En caso de imposibilidad de pago de la hipoteca, el banco iniciará el correspondiente procedimiento de ejecución hipotecaria que finalizará con la subasta del inmueble. Si nadie puja por ella, queda desierta y se la adjudica la entidad financiera  por un 70% de su valor (si la hipoteca grava una vivienda habitual).

Si este porcentaje no cubre el total de deuda pendiente más los gastos, el ejecutado además de perder el inmueble tendrá una deuda por el resto de por vida respondiendo con todos sus bienes presentes y futuros.

Las alternativas para evitar esto son intentar pactar con el banco una carencia total algo complicado de conseguir, que supondría no pagar nada durante un tiempo lo que supone un pulmón, pero se incrementaría la deuda al tener que añadir los intereses de este periodo; pactar una carencia de capital para pagar solo la parte de intereses de la cuota hipotecaria y el capital no pagado se acumularía, pero la cuota puede llegar a reducirse temporalmente hasta un 50%; o pactar una dación en pago incluso conseguir un alquiler posterior en el inmueble entregado al banco.

La Ley 1/2013, de medidas para reforzar la protección a los deudores hipotecarios, reestructuración de deuda y alquile social añade un anexo al Código de Buenas Prácticas RD.-Ley 6/2012 que ofrece mayores facilidades para que determinados deudores puedan acogerse a la dación en pago, pero realmente existe una extraordinaria limitación de los casos a los que resulta aplicable, ya que la norma exige que la familia se encuentre en una situación económica, que define como umbral de exclusión, muy precaria.

Se exige que todos los miembros de la unidad familiar y otros codeudores carezcan de rentas derivadas del trabajo así como de otros bienes suficientes para hacer frente a la deuda, y también que la cuota hipotecaria supere el 60% de los ingresos de unidad familiar y codeudores.

Además de estos requisitos se establece otro límite cuantitativo que va en función del precio de adquisición del inmueble, que no debe superar  los 200.000 euros para municipios de más de un millón de habitantes (aunque depende del tamaño de la población).
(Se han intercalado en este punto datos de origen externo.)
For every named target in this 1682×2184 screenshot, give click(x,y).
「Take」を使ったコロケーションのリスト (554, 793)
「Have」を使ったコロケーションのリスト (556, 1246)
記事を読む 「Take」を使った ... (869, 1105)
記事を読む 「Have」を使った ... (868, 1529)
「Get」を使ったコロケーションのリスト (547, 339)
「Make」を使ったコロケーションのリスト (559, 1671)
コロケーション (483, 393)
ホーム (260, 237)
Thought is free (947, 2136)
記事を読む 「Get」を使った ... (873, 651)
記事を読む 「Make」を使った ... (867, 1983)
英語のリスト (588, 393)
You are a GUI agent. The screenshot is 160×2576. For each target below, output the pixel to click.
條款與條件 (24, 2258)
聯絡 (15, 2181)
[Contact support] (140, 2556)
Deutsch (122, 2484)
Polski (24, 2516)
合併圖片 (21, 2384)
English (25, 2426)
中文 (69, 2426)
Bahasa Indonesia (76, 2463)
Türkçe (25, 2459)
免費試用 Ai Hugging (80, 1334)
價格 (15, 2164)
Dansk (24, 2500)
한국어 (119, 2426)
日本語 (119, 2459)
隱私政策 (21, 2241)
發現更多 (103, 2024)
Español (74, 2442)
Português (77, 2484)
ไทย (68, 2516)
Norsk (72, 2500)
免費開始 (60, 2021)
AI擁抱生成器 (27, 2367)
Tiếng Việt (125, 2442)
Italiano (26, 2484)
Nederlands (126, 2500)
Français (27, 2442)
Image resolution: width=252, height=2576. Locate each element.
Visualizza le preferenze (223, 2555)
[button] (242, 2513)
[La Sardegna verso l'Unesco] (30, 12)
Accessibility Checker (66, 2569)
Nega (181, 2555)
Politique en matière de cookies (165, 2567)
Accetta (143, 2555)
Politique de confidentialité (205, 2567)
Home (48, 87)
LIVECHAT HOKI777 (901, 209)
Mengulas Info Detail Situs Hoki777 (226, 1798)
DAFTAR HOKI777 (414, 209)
El préstamo o crédito con garantía hipotecaria debe recaer sobre la única vivienda en propiedad del deudor y haber sido concedido para la adquisición de la misma.

La hipoteca no ha de tener avalista, porque en caso de tenerlo, el avalista se mantiene como garante del préstamo, y si el avalista tiene ingresos o propiedades, el decreto no se aplica.

La vivienda no debe estar gravada con cargas posteriores, por ejemplo un crédito impagado en el que se puso el inmueble como aval.

Además de todo ello, la entrega de un inmueble en sustitución del pago de la deuda hipotecaria conllevará el pago del correspondiente impuesto, que puede tratarse del ITP  AJD o IVA, según el caso.